Unfortunately, the current ufunc inner loop function signature makes
it very difficult to provide this information. We might be able to
wedge it in there, but it'd be ugly.
The other option would be to change the signature. What would happen
if we did this? For most common uses of the C API/ABI, we could do
this easily while maintaining backwards compatibility. But there are
also some rarely-used parts of the API/ABI that would be
prohibitively difficult to preserve.
In addition, there are other potential changes to ufuncs on the
horizon (e.g. extensions of gufuncs to allow them to be used more
generally), and the current API exposure is so massive that any such
changes will be difficult to make in a fully compatible way. This NEP
thus considers the possibility of closing down the ufunc API to a
minimal, maintainable subset of the current API.

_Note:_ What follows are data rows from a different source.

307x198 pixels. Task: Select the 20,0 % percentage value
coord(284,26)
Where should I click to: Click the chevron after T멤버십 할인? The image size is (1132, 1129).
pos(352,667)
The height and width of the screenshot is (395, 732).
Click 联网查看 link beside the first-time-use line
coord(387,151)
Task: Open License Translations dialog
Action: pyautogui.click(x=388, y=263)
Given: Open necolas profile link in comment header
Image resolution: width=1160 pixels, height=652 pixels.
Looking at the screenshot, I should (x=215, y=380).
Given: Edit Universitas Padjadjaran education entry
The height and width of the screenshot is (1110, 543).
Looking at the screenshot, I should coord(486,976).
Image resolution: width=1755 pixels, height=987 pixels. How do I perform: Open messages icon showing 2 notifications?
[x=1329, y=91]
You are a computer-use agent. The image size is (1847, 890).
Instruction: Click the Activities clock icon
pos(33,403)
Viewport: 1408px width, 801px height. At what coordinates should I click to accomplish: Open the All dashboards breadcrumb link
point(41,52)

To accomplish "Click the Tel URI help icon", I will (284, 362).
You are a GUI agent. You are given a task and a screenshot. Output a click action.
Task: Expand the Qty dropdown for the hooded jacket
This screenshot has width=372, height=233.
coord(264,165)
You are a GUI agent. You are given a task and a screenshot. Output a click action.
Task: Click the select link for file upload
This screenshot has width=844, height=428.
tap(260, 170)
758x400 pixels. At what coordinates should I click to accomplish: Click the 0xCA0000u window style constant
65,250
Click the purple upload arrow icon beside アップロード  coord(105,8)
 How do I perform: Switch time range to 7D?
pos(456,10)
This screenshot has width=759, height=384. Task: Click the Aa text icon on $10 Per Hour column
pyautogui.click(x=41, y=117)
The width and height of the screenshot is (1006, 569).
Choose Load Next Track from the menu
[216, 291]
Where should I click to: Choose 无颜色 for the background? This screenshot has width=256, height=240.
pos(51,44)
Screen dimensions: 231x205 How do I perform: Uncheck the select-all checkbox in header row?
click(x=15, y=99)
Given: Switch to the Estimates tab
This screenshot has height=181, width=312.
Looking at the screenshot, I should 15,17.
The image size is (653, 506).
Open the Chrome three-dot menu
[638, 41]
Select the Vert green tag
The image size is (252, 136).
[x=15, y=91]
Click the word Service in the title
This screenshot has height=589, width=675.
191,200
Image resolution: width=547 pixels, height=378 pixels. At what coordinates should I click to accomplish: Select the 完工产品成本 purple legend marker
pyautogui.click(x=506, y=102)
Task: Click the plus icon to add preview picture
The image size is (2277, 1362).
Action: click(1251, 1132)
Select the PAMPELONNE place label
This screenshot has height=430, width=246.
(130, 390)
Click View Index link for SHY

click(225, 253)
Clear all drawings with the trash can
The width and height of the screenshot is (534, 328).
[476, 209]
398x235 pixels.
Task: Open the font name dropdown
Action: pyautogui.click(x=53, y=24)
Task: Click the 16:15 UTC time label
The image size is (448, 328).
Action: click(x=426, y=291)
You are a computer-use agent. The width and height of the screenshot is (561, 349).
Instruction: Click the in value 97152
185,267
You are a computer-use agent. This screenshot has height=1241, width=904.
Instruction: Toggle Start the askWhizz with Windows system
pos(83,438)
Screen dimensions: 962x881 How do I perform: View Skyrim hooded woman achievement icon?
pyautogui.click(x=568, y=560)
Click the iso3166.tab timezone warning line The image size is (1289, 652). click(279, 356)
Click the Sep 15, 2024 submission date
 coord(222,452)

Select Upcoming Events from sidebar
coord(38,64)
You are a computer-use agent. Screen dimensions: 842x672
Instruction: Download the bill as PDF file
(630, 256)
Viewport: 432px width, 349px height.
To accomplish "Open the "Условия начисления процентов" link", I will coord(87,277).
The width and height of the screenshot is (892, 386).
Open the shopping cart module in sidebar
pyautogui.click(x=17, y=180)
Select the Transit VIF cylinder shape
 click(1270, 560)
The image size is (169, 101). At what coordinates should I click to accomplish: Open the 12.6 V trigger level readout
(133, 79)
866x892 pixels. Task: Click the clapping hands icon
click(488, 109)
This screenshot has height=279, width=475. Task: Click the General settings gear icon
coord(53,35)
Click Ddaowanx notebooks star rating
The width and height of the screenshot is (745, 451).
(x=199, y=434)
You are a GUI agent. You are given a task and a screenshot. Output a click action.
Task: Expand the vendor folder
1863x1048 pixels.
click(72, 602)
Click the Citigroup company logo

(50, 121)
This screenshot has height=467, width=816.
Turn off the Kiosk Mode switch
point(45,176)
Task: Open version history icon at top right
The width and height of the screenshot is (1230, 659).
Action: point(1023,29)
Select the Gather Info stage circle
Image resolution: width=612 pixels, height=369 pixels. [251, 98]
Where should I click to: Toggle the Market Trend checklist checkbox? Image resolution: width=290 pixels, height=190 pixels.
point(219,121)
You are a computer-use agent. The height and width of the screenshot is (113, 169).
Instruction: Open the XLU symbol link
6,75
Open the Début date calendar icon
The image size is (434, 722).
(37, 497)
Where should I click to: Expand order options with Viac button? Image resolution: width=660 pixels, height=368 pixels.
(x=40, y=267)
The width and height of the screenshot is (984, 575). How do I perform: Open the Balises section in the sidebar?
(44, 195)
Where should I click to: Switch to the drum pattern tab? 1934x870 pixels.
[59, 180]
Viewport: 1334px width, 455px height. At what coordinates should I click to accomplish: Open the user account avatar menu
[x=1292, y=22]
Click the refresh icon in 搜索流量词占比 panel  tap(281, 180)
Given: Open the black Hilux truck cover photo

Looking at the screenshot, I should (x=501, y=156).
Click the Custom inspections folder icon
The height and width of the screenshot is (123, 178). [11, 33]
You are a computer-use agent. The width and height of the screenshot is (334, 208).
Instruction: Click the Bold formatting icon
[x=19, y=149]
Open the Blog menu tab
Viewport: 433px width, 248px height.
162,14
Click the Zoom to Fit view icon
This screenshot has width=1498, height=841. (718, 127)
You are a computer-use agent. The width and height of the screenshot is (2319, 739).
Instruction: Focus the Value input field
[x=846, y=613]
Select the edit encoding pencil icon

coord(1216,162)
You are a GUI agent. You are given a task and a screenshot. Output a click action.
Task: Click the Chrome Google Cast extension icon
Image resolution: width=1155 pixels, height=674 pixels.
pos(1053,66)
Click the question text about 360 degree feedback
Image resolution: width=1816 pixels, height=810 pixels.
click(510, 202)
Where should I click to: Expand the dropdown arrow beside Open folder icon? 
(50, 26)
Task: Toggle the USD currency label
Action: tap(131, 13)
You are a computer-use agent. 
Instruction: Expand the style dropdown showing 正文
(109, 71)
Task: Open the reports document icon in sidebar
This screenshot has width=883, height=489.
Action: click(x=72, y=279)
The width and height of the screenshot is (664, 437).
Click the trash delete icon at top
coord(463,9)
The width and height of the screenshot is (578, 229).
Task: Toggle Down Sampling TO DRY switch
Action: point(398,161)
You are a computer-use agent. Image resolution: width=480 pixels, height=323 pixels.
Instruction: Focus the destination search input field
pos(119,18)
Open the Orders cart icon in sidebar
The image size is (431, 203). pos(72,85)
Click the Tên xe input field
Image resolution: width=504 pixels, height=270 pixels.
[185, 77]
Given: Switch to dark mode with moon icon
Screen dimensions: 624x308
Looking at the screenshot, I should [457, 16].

To better understand the consequences of this potential change, I
performed an exhaustive analysis of all the code on Github, Bitbucket,
and Fedora, among others. The results make me highly confident that of
all the publically available projects in the world, the only ones
which touch the problematic parts of the ufunc API are: Numba,
dynd-python, and `gulinalg <https://github.com/ContinuumIO/gulinalg>`_
(with the latter's exposure being trivial).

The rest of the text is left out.